## Saved entries
────────────────────

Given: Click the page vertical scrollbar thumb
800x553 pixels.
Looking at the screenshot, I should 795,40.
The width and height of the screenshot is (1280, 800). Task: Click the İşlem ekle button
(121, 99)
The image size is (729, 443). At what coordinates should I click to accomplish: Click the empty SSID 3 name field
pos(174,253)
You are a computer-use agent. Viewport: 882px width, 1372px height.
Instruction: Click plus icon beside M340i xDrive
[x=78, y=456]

────────────────────

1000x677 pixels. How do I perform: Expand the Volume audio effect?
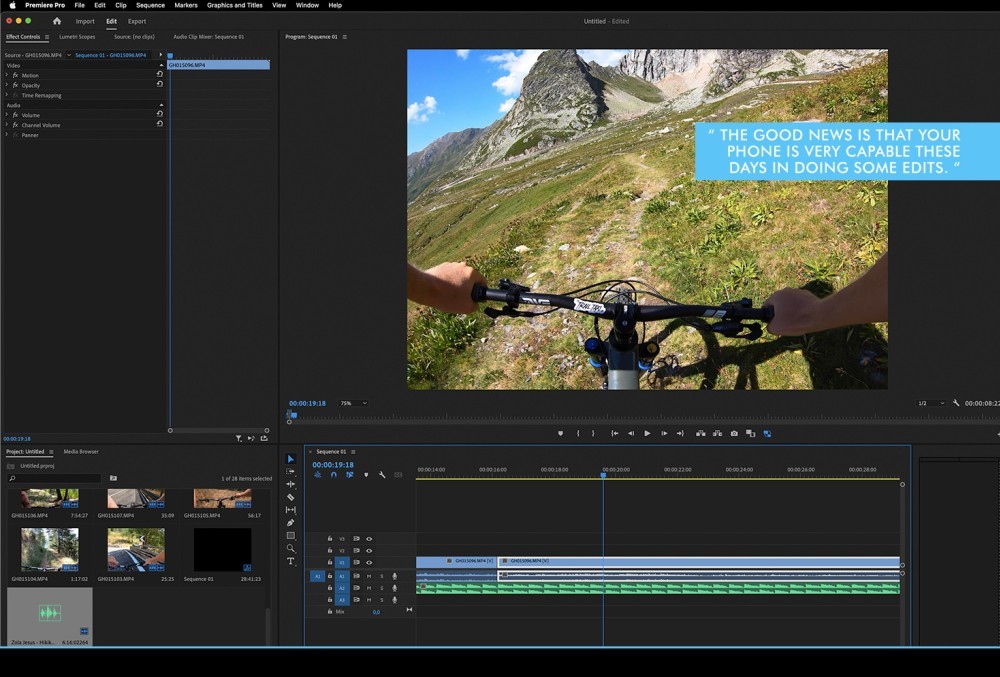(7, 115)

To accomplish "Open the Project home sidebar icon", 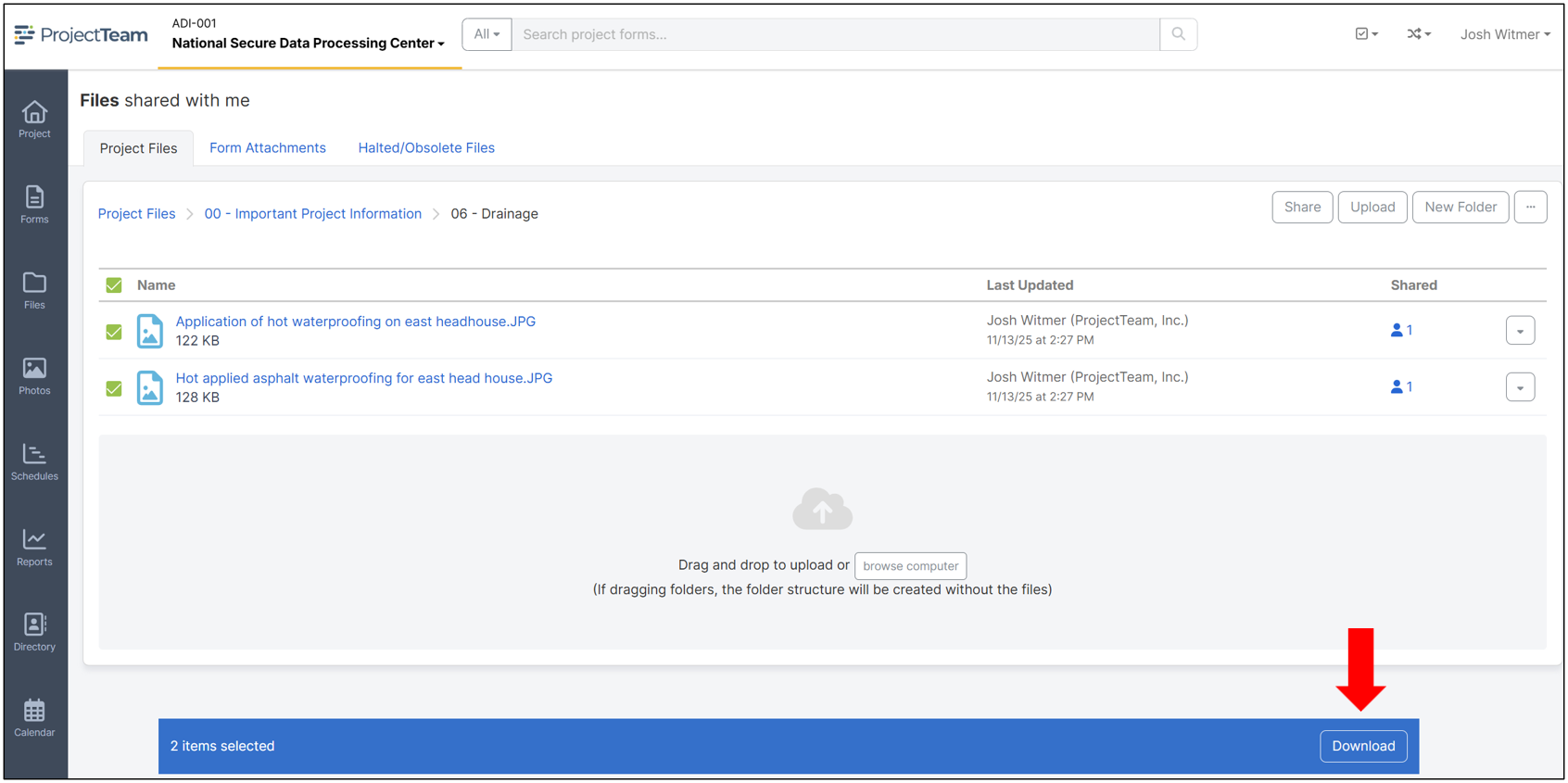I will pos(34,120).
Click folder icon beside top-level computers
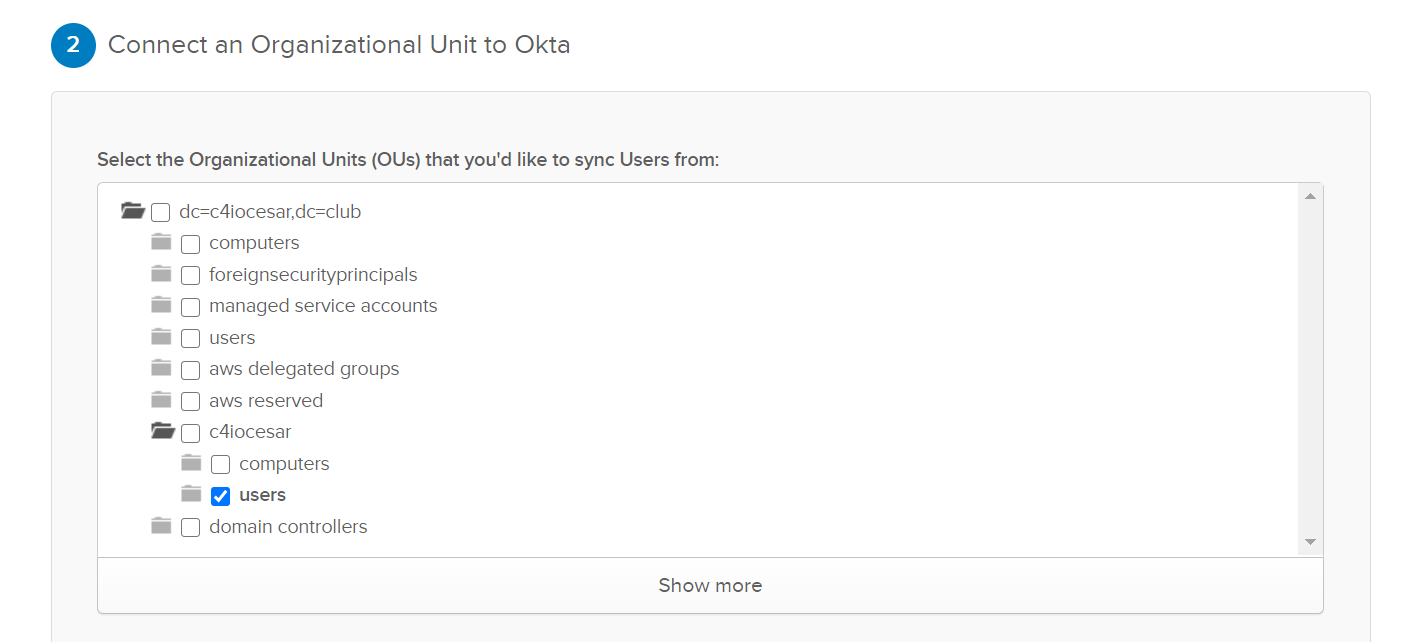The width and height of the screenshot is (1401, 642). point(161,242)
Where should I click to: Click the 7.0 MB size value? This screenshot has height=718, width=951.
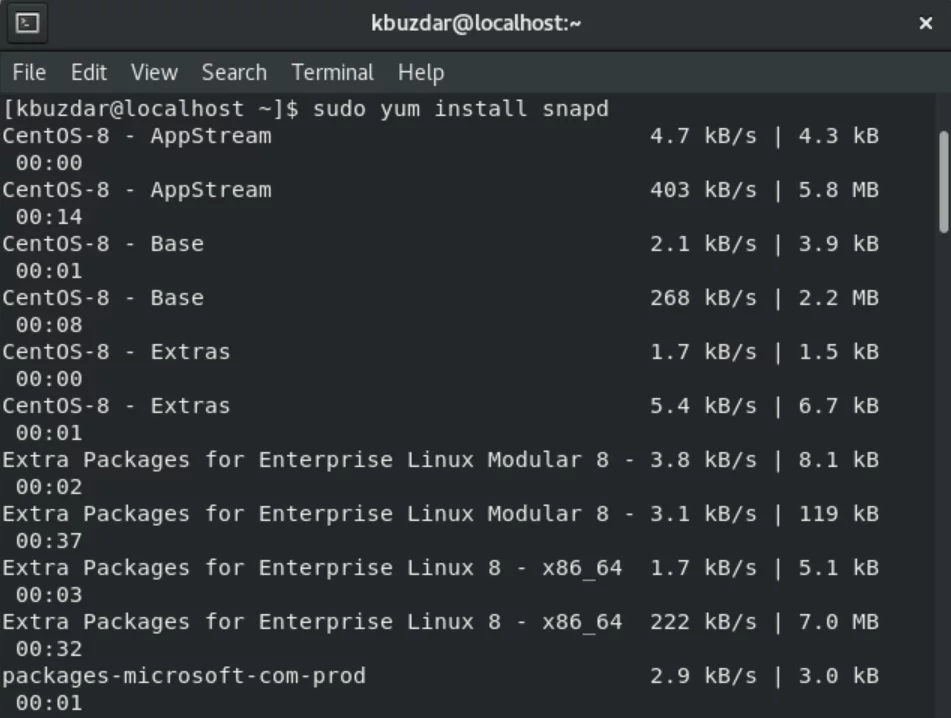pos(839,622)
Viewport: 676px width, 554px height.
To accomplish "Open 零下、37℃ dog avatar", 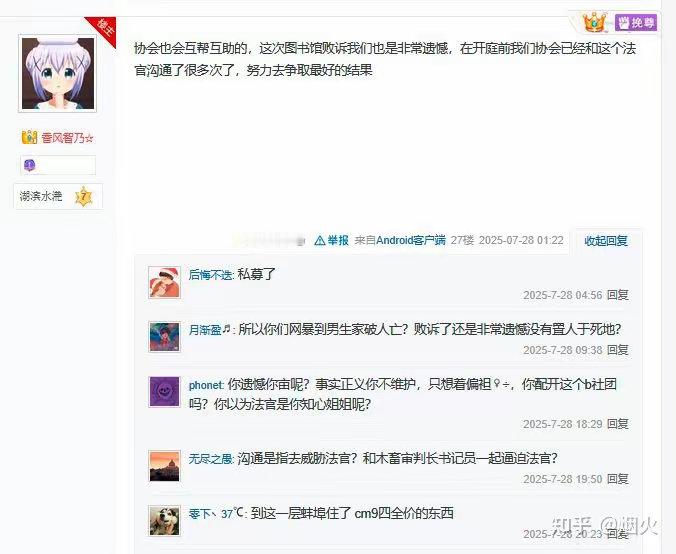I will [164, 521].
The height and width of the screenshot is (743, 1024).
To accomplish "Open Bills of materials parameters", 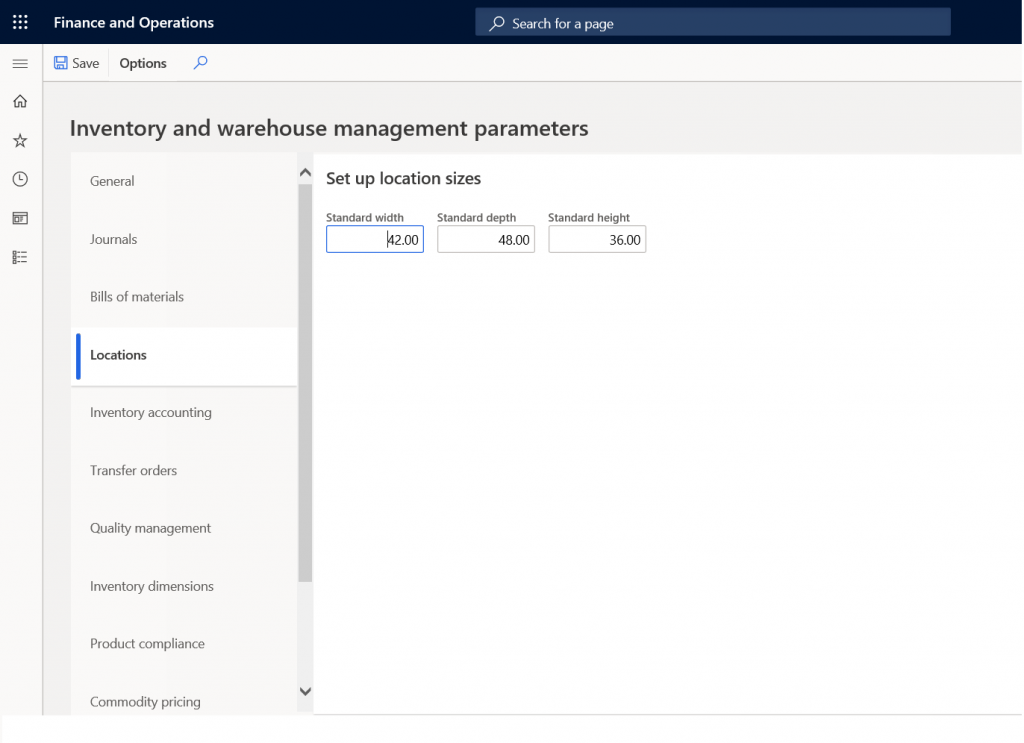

────────────────────

## Assignment
Could you copy every line in the records that holds "Viewport"?

## The answer
You are a computer-use agent. Viewport: 882px width, 1372px height.
Viewport: 676px width, 554px height.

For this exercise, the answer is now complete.